**EXERCISE:**
Among the entries below, count the lines with "computer" in them and state the total without comment.

Dataset entries
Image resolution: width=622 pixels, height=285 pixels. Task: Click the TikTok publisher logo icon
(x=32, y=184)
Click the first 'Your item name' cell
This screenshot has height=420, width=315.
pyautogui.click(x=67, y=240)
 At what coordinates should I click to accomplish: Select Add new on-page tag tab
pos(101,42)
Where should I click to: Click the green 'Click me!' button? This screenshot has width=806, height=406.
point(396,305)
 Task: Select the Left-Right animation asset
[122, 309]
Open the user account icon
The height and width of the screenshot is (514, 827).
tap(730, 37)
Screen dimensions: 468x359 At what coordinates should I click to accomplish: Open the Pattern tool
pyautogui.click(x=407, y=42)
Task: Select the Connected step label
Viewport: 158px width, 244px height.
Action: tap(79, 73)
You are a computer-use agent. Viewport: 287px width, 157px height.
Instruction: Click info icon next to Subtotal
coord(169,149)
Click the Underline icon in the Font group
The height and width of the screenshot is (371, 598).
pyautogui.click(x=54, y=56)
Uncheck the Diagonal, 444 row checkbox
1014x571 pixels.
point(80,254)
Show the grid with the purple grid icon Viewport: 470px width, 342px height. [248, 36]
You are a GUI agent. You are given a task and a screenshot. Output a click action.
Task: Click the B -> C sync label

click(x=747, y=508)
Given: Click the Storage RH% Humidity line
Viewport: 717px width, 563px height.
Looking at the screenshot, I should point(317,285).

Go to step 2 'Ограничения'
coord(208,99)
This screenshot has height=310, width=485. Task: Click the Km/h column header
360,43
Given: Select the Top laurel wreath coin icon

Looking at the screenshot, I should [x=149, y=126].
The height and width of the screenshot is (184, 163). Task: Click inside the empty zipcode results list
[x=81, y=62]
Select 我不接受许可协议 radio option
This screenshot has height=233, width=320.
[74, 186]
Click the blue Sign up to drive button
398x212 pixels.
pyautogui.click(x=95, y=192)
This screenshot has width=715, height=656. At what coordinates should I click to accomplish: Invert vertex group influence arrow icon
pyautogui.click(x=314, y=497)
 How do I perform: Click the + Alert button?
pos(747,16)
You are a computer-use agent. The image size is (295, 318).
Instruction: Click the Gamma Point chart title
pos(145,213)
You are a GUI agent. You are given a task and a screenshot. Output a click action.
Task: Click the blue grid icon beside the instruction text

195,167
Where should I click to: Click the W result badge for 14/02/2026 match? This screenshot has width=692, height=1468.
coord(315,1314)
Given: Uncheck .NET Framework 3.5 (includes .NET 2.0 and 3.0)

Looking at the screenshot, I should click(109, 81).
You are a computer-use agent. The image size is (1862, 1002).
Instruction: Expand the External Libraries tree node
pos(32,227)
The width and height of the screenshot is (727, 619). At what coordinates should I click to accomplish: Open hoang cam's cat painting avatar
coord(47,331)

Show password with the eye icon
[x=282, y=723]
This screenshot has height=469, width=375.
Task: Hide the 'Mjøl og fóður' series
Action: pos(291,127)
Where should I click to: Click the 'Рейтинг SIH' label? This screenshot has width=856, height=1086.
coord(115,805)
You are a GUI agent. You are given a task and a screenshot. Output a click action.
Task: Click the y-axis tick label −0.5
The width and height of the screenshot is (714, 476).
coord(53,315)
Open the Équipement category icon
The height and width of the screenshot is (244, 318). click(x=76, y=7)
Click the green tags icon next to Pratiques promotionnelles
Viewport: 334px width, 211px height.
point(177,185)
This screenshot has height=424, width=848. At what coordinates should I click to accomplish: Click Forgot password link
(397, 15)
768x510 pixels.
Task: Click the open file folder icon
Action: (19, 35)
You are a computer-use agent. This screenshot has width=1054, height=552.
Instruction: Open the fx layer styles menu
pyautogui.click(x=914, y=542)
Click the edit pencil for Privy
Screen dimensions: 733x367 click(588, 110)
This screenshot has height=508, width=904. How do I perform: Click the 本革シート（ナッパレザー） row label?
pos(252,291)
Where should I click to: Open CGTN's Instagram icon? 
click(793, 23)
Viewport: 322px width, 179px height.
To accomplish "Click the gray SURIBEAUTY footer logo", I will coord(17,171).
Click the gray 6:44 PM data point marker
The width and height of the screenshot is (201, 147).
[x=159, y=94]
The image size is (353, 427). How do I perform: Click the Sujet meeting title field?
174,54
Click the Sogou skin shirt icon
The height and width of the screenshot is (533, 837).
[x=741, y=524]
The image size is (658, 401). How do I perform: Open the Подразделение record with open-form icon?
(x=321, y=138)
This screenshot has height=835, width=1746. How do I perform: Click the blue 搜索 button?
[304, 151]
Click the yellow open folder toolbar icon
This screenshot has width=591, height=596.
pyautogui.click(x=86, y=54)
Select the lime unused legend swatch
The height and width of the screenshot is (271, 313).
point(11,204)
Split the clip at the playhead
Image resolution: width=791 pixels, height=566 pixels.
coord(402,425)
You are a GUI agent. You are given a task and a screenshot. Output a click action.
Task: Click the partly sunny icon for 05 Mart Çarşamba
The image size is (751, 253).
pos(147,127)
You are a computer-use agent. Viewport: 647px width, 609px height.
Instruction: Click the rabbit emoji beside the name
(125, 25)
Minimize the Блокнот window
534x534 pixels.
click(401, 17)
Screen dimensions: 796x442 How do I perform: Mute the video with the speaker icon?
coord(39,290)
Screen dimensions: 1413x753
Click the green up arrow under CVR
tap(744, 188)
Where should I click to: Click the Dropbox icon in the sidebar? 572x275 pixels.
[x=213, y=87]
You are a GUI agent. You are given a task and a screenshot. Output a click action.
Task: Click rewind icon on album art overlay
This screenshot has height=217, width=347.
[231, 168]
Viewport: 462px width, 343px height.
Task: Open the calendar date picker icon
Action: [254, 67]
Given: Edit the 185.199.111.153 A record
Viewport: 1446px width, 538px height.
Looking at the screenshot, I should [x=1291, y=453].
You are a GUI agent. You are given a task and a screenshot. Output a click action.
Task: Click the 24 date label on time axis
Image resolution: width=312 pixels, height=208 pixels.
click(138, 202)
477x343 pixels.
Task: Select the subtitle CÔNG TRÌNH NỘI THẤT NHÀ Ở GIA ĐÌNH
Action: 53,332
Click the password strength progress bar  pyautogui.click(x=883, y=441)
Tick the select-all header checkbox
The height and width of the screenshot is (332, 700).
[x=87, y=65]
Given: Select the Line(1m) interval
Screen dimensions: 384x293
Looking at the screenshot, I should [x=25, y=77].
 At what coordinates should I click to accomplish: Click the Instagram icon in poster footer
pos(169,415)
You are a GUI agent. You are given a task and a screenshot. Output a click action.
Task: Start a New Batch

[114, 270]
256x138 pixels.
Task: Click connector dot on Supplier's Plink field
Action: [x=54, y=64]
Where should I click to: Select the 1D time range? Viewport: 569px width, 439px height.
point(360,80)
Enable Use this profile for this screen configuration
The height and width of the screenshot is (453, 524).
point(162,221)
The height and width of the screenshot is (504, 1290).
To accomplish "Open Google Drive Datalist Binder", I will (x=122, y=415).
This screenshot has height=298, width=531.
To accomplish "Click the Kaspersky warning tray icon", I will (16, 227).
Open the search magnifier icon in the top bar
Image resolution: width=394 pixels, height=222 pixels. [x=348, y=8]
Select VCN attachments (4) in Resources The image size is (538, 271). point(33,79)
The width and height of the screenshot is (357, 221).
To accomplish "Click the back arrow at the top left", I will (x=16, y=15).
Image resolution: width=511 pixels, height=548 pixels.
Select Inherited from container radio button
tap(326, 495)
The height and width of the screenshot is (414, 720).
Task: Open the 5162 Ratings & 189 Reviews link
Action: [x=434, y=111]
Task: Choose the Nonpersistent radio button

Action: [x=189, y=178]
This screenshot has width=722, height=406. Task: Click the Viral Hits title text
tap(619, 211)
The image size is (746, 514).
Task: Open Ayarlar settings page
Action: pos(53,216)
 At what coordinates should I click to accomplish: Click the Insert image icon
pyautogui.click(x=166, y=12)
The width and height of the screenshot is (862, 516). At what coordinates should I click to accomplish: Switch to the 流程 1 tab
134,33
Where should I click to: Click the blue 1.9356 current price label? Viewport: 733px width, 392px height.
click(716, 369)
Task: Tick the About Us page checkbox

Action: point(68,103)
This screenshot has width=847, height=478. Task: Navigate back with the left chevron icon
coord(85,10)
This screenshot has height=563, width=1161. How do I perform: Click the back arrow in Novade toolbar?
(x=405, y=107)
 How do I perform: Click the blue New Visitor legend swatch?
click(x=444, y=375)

**ANSWER BELOW:**
5